##### PROVIDED RECORDS #####

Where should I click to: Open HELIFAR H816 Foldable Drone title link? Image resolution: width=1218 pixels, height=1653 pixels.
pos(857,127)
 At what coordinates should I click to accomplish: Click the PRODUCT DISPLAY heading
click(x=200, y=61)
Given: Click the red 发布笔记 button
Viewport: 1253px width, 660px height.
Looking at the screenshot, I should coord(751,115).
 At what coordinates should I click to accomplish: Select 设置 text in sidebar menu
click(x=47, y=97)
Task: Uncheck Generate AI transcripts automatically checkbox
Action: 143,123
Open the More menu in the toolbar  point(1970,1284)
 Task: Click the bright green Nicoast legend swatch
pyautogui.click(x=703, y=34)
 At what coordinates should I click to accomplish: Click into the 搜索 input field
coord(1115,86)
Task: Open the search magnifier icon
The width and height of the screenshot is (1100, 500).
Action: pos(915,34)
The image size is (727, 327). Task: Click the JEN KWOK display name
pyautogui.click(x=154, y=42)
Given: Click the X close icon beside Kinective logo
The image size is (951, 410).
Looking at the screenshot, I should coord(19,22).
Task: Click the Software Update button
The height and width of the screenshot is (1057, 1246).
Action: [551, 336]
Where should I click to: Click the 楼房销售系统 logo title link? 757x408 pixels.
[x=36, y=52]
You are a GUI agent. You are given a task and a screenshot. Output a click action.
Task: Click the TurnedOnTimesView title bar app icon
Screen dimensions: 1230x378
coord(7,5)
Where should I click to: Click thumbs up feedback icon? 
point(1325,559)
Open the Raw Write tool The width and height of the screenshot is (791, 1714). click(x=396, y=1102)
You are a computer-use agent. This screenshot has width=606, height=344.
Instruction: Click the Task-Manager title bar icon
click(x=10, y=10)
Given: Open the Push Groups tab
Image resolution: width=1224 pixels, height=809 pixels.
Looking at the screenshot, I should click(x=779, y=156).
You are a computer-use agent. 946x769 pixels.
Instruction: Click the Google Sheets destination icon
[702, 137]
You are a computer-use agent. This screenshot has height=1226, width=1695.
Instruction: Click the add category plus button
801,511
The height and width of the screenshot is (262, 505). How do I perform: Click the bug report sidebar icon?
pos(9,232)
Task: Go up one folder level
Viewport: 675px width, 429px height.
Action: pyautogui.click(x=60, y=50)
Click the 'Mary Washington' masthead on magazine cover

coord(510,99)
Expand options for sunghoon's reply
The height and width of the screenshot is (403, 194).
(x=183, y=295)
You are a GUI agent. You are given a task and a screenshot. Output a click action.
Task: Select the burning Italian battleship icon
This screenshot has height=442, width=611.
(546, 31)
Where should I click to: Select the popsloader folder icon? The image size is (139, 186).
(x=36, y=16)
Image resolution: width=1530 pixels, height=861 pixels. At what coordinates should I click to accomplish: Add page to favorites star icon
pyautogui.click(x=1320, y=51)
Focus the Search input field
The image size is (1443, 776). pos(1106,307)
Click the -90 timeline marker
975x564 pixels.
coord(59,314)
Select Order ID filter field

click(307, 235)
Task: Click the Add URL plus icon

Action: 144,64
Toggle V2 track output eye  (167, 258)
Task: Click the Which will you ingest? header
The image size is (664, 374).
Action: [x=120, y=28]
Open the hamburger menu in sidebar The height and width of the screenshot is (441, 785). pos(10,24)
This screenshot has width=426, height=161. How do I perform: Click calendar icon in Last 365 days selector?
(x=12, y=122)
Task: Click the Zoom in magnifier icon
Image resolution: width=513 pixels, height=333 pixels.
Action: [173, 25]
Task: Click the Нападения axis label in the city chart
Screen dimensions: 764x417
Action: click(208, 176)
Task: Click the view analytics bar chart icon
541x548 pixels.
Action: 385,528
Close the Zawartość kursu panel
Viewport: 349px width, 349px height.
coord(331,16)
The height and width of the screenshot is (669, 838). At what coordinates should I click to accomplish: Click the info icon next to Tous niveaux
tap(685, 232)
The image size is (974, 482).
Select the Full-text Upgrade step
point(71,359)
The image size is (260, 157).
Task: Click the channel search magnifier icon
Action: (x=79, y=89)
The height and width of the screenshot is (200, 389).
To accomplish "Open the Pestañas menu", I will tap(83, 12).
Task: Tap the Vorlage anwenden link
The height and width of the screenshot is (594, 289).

#####

→ **AIM OF THE EXERCISE**: Rewrite these lines, replacing every "Instruction" with "Goal" and changing nothing else.

→ **WRITTEN SOLUTION**:
Where should I click to: Open HELIFAR H816 Foldable Drone title link? Image resolution: width=1218 pixels, height=1653 pixels.
pos(857,127)
 At what coordinates should I click to accomplish: Click the PRODUCT DISPLAY heading
click(x=200, y=61)
Given: Click the red 发布笔记 button
Viewport: 1253px width, 660px height.
Looking at the screenshot, I should coord(751,115).
 At what coordinates should I click to accomplish: Select 设置 text in sidebar menu
click(x=47, y=97)
Task: Uncheck Generate AI transcripts automatically checkbox
Action: 143,123
Open the More menu in the toolbar  point(1970,1284)
 Task: Click the bright green Nicoast legend swatch
pyautogui.click(x=703, y=34)
 At what coordinates should I click to accomplish: Click into the 搜索 input field
coord(1115,86)
Task: Open the search magnifier icon
The width and height of the screenshot is (1100, 500).
Action: pos(915,34)
The image size is (727, 327). Task: Click the JEN KWOK display name
pyautogui.click(x=154, y=42)
Given: Click the X close icon beside Kinective logo
The image size is (951, 410).
Looking at the screenshot, I should coord(19,22).
Task: Click the Software Update button
The height and width of the screenshot is (1057, 1246).
Action: [551, 336]
Where should I click to: Click the 楼房销售系统 logo title link? 757x408 pixels.
[x=36, y=52]
You are a GUI agent. You are given a task and a screenshot. Output a click action.
Task: Click the TurnedOnTimesView title bar app icon
Screen dimensions: 1230x378
coord(7,5)
Where should I click to: Click thumbs up feedback icon? 
point(1325,559)
Open the Raw Write tool The width and height of the screenshot is (791, 1714). click(x=396, y=1102)
You are a computer-use agent. This screenshot has width=606, height=344.
Goal: Click the Task-Manager title bar icon
click(x=10, y=10)
Given: Open the Push Groups tab
Image resolution: width=1224 pixels, height=809 pixels.
Looking at the screenshot, I should click(x=779, y=156).
You are a computer-use agent. 946x769 pixels.
Goal: Click the Google Sheets destination icon
[702, 137]
You are a computer-use agent. This screenshot has height=1226, width=1695.
Goal: Click the add category plus button
801,511
The height and width of the screenshot is (262, 505). How do I perform: Click the bug report sidebar icon?
pos(9,232)
Task: Go up one folder level
Viewport: 675px width, 429px height.
Action: pyautogui.click(x=60, y=50)
Click the 'Mary Washington' masthead on magazine cover

coord(510,99)
Expand options for sunghoon's reply
The height and width of the screenshot is (403, 194).
(x=183, y=295)
You are a GUI agent. You are given a task and a screenshot. Output a click action.
Task: Select the burning Italian battleship icon
This screenshot has height=442, width=611.
(546, 31)
Where should I click to: Select the popsloader folder icon? The image size is (139, 186).
(x=36, y=16)
Image resolution: width=1530 pixels, height=861 pixels. At what coordinates should I click to accomplish: Add page to favorites star icon
pyautogui.click(x=1320, y=51)
Focus the Search input field
The image size is (1443, 776). pos(1106,307)
Click the -90 timeline marker
975x564 pixels.
coord(59,314)
Select Order ID filter field

click(307, 235)
Task: Click the Add URL plus icon

Action: 144,64
Toggle V2 track output eye  (167, 258)
Task: Click the Which will you ingest? header
The image size is (664, 374).
Action: [x=120, y=28]
Open the hamburger menu in sidebar The height and width of the screenshot is (441, 785). pos(10,24)
This screenshot has width=426, height=161. How do I perform: Click calendar icon in Last 365 days selector?
(x=12, y=122)
Task: Click the Zoom in magnifier icon
Image resolution: width=513 pixels, height=333 pixels.
Action: [173, 25]
Task: Click the Нападения axis label in the city chart
Screen dimensions: 764x417
Action: click(208, 176)
Task: Click the view analytics bar chart icon
541x548 pixels.
Action: 385,528
Close the Zawartość kursu panel
Viewport: 349px width, 349px height.
coord(331,16)
The height and width of the screenshot is (669, 838). At what coordinates should I click to accomplish: Click the info icon next to Tous niveaux
tap(685, 232)
The image size is (974, 482).
Select the Full-text Upgrade step
point(71,359)
The image size is (260, 157).
Task: Click the channel search magnifier icon
Action: (x=79, y=89)
The height and width of the screenshot is (200, 389).
To accomplish "Open the Pestañas menu", I will tap(83, 12).
Task: Tap the Vorlage anwenden link
The height and width of the screenshot is (594, 289).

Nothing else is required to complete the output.